My father taught me what he learnt from his father, now I'm teaching my son

“Mughal shaili toh hum neend mein bhi kar lein, lekin realistic ke liye aakhein badi karni padti hai” (I can paint a Mughal miniature even in my sleep, but for a contemporary piece, I need to really concentrate).

This was how Mughal miniature artist from Jaipur, Mohan Kumar Prajapati responded when asked about the difference between these two diverse forms of painting that he is a master of. The practice of this ancient Persian art that was all the rage during Akbar's reign has been confined to a few families in Jaipur for over a century.

Mohan Kumar, who won the State award in 2004, comes from one such family. “It is difficult to say when my family was initiated into the art, all I know is that my father taught me what he learnt from his father and I'm now teaching my son,” he says.

Mughal miniatures are exquisite for the precise detail they embody. The jewellery worn by the queens or their costumes — bring a life-like quality to the pictures.

Single-hair brushes

Every layer of the process makes a unique contribution to the creation of a single work. And so, the smallest of miniatures can take several months to finish. “Just learning to use the brush to form different strokes itself takes about five years to master,” says Mohan.

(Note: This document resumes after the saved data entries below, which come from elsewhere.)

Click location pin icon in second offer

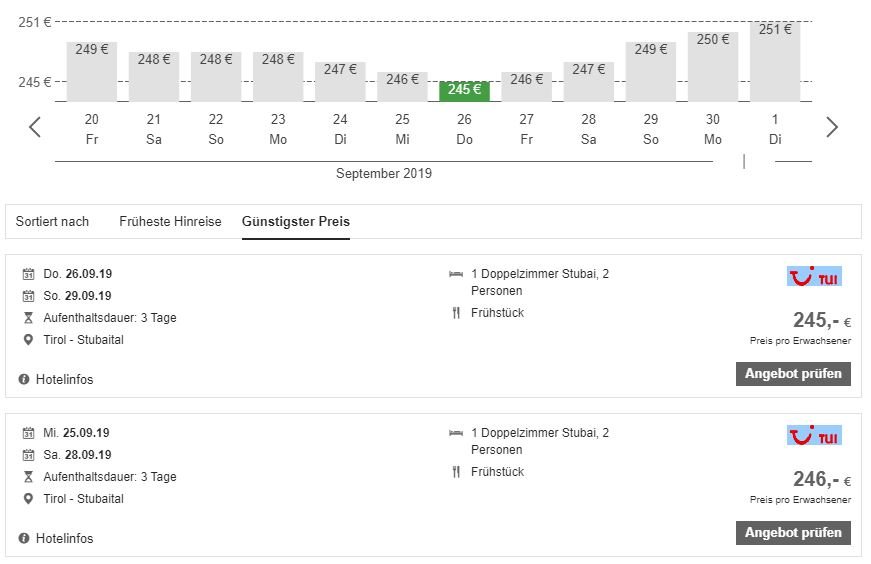tap(28, 499)
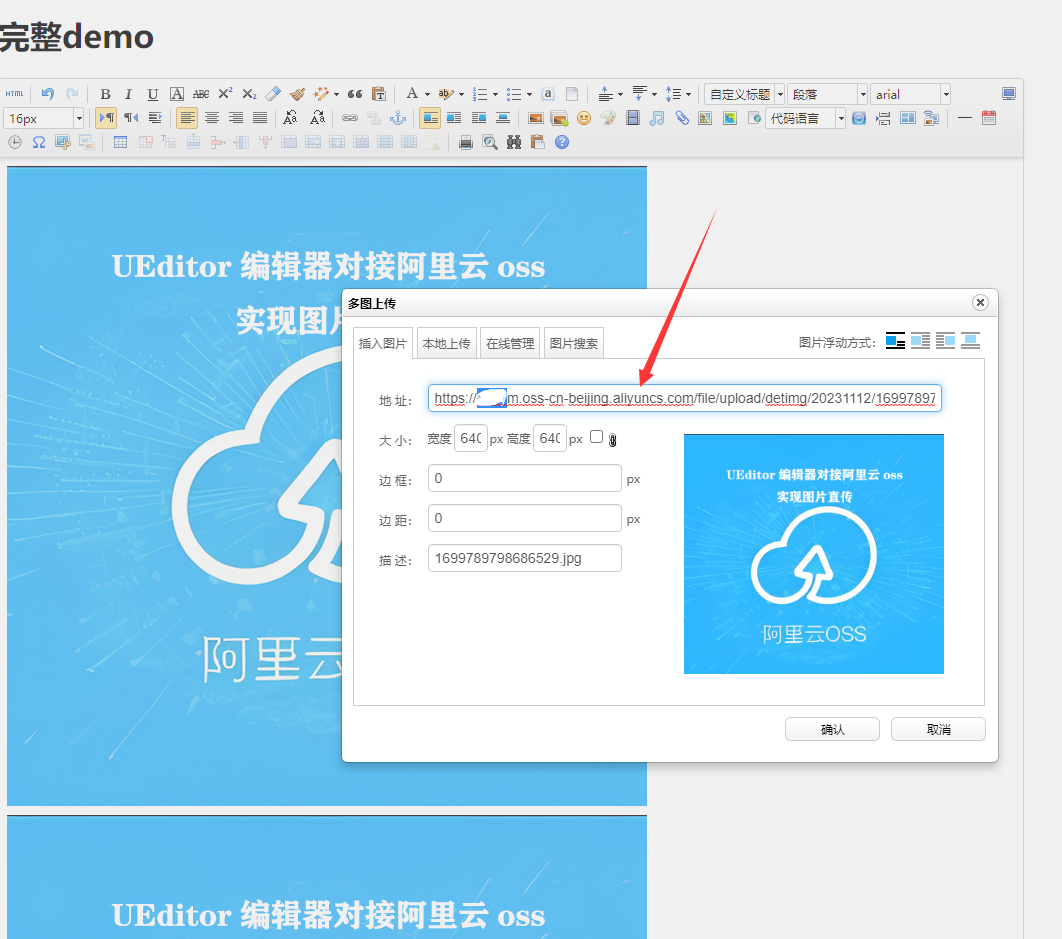Open the 在线管理 tab

point(510,343)
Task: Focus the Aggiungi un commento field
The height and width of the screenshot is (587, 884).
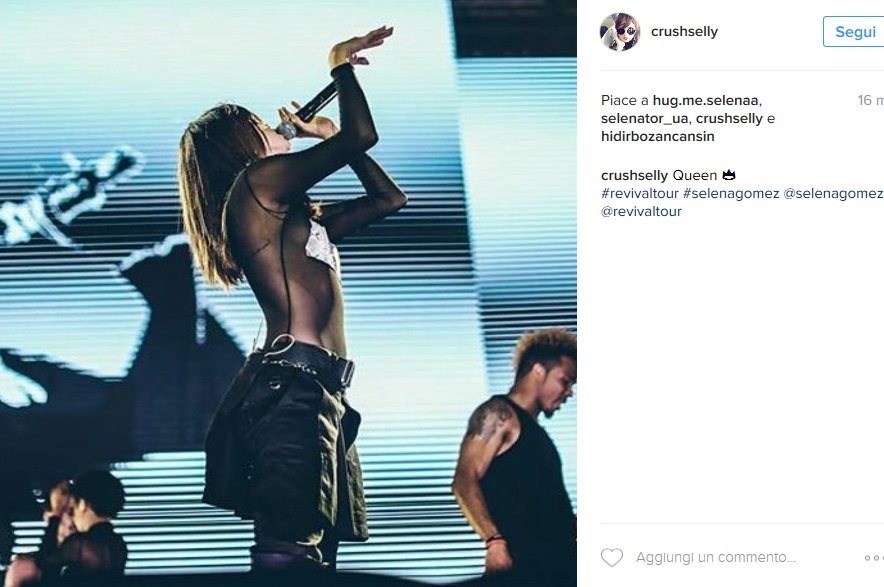Action: click(x=716, y=558)
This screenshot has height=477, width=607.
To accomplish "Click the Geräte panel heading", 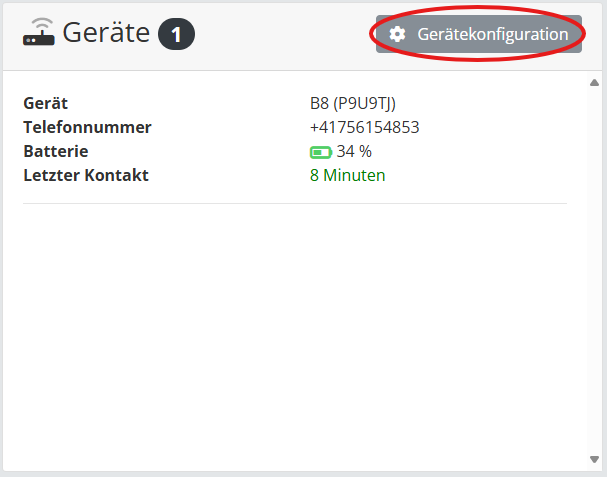I will 106,34.
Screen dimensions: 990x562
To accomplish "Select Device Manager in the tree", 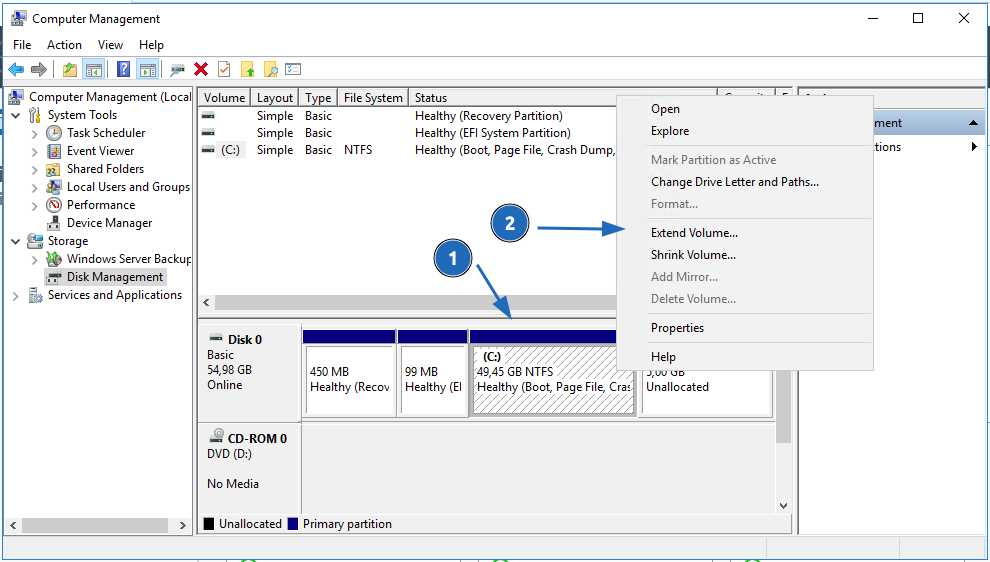I will click(x=109, y=223).
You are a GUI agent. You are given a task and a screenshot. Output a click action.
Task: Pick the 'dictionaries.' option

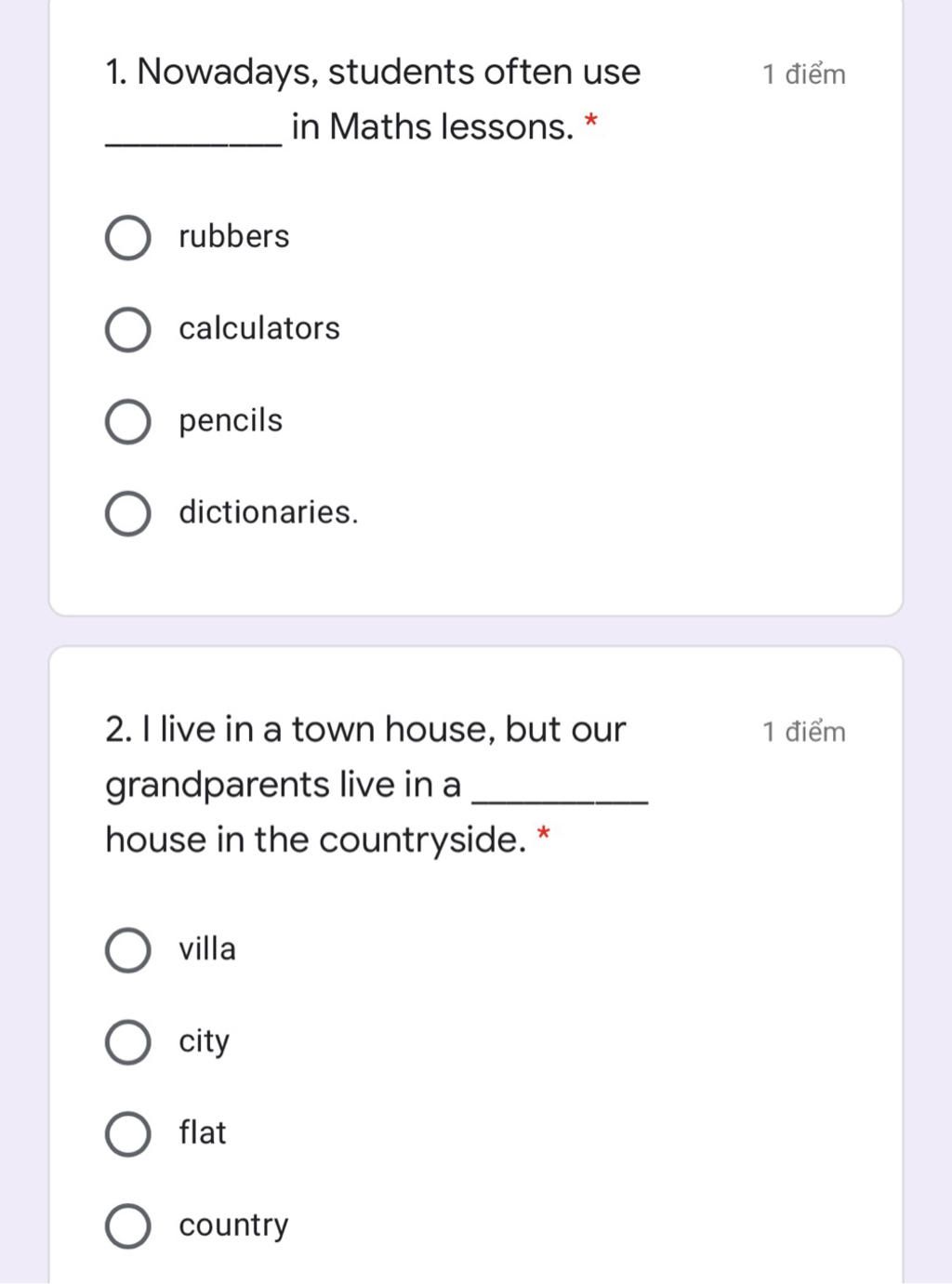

Single-hair brushes are used to bring out the intricate patterns these paintings demand.

So much so that every stroke drawn is visible under the microscope. “Only two people make these brushes now in the whole of Jaipur,” he adds. The canvas can be made of several materials. From ivory to old reused paper, every kind of material has been experimented upon. “The colours used are extracted by us from between the crevices of mountain rocks of Jaipur,” he explains. “Since they are organic, the colours never fade and remain vivid for several years.”

Tanjore meets Mughal

Experiments have also been made by adapting the Tanjore style of using pure gold and precious stone embellishments in the paintings, making even a small one quite valuable.

“Not too many Indians bought them earlier because of the steep prices. It was ironic to see Indian culture being appreciated and shipped to adorn foreign walls,” laments Mohan. There is room for hope of a greater market within India now, he says.

Does he think this art form will survive in the future?

“There is a great demand for it, no doubt, but then, artists are few. The present generation lacks the kind of patience and skill required to master this art. It also requires very good eyesight. Taking it up as a full-time profession, therefore, is not feasible if you do not have alternate forms of employment later in life,” he concludes.